Kilka dni temu dotarło do naszych zespołów Jądro Linux 4.8, jądro stworzone przez zespół Torvaldsa, które wydaje się być najbardziej stabilnym i kompletnym jądrem, o którym myśleliśmy jeszcze kilka godzin temu.
Kilka godzin temu, Linus Torvalds używał listy mailingowej jądra przepraszam i przepraszam za duży błąd który wkradł się do Kernela 4.8, błąd, który został przypisany jako odpowiedzialny, ale nie jako jego twórca. Zgłoszony błąd został nazwany jako „Buggy crap” i wydaje się, że jest z nami od wersji 3.15, czyli problem, który zespół powinien był rozwiązać od dawna.
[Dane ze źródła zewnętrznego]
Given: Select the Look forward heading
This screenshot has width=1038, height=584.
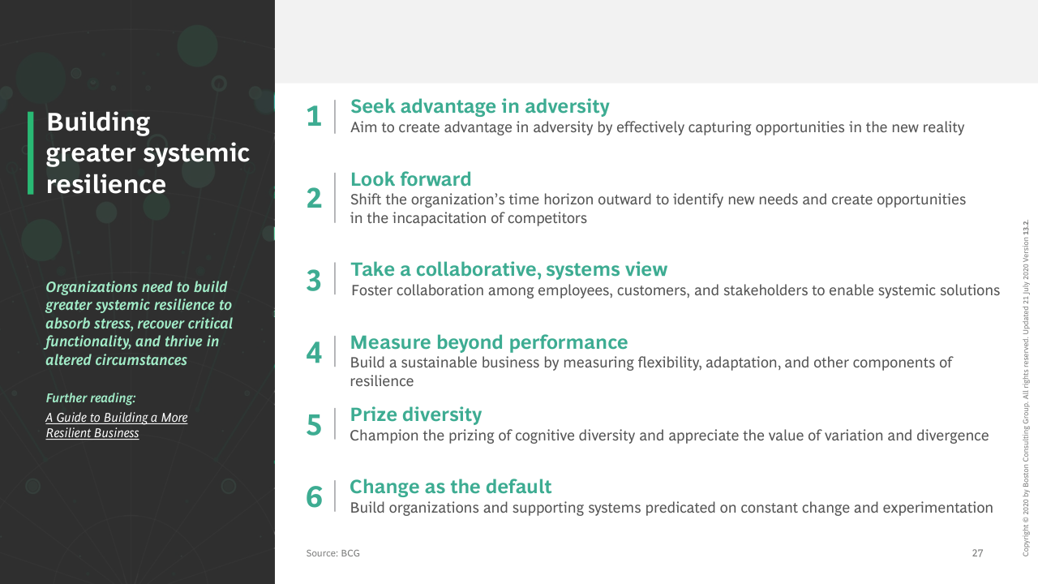Looking at the screenshot, I should (410, 179).
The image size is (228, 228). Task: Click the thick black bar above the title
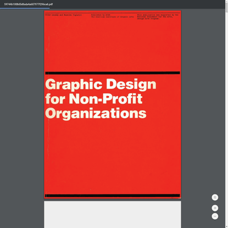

Linusa Torvaldsa nie charakteryzowała dobra praca lidera zespołu iw tym przesłaniu po raz kolejny to pokazał. I choć Torvalds przeprasza całą społeczność, również to dostrzega jest to spowodowane złymi praktykami deweloperów które powodują te problemy, ponieważ ten błąd jest z tego powodu i dlatego nadal pozostaje w jądrze.
Linus Torvalds nieustannie atakuje swój zespół programistów w poszukiwaniu najnowszego błędu
Oczywiście ten problem zostanie rozwiązany, gdy dotrze do głównych dystrybucji, ale po raz kolejny, między lamentami a walkami, Torvalds zaczyna wyróżniać się na scenie Linuksa, coś, co wydaje się pozytywne, ale tym ostatnim razem pozostawił zły obraz twórcy jądra z dystrybucji takich jak Ubuntu czy Debian.
Osobiście uważam, że organizacja zespołu programistów Kernela jest źle zrobiona, ponieważ powinna być większa kontrola nad tym, co wychodzi i krok po kroku rozwiązuj błędy pojawiające się w jądrze, coś, co gdyby istniało i działało dobrze, nie powodowałoby istnienia błędów od wersji 3.15. W każdym razie, jeśli chcesz stworzyć i używać własnego jądra, lepiej poczekać na następną wersję albo może nie?